AIM OF THE EXERCISE:
Answer these questions using the repository description below:
1. Under what accession are the data deposited in the Gene Expression Omnibus?
2. Which tool, and which version of it, was used to remove "empty" droplets?
3. How many top variable genes were identified?

STUDY TEXT:
▽

This repository contains the code to analyze the single cell multiome data of human lung as part of the manuscript "Context-aware single-cell multiome approach identified cell-type specific lung cancer susceptibility genes".
The data are deposited in the Gene Expression Omnibus (GEO) database under the accession GSE241468.
We used DropletQC(v.0.9) to remove “empty” droplets containing ambient RNA from the gene expression matrices. The resulting expression matrices were processed individually in R (v.4.1.3) using Seurat (v.4.0.6) and Gencode v.27 for gene identification. Filtered gene–barcode matrices were normalized with the ‘SCTransform’ function of Seurat, and the top 2,000 variable genes were identified. Gene expression matrices were scaled and centered using the ‘ScaleData’ function. See details in 01.QC.

△

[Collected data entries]

▽

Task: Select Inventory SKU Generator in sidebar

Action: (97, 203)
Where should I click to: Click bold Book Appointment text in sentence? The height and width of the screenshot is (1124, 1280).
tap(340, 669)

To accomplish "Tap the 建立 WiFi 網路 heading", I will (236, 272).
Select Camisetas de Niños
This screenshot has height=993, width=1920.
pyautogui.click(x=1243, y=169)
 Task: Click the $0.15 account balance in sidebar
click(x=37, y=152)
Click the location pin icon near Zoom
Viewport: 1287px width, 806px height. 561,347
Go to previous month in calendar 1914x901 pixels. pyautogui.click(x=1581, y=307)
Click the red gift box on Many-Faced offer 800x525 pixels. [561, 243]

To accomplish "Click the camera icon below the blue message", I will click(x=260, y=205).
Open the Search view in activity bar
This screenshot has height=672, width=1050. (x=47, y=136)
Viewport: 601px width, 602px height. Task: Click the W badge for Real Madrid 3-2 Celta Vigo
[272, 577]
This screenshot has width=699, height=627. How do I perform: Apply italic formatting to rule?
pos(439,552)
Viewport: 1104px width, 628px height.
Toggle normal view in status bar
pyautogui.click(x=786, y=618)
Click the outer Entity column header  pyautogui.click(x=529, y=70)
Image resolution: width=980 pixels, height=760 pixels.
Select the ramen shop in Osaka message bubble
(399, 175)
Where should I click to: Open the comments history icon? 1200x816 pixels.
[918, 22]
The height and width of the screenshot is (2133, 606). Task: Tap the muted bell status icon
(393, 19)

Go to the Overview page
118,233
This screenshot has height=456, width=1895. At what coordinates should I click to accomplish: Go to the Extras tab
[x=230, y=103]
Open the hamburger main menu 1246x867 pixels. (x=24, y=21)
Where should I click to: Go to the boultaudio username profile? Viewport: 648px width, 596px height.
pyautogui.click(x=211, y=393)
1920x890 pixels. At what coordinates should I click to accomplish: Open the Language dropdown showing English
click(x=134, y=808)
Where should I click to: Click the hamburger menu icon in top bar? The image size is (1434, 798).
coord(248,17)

△

OUTPUT BELOW:
1. GSE241468
2. DropletQC, version 0.9
3. 2,000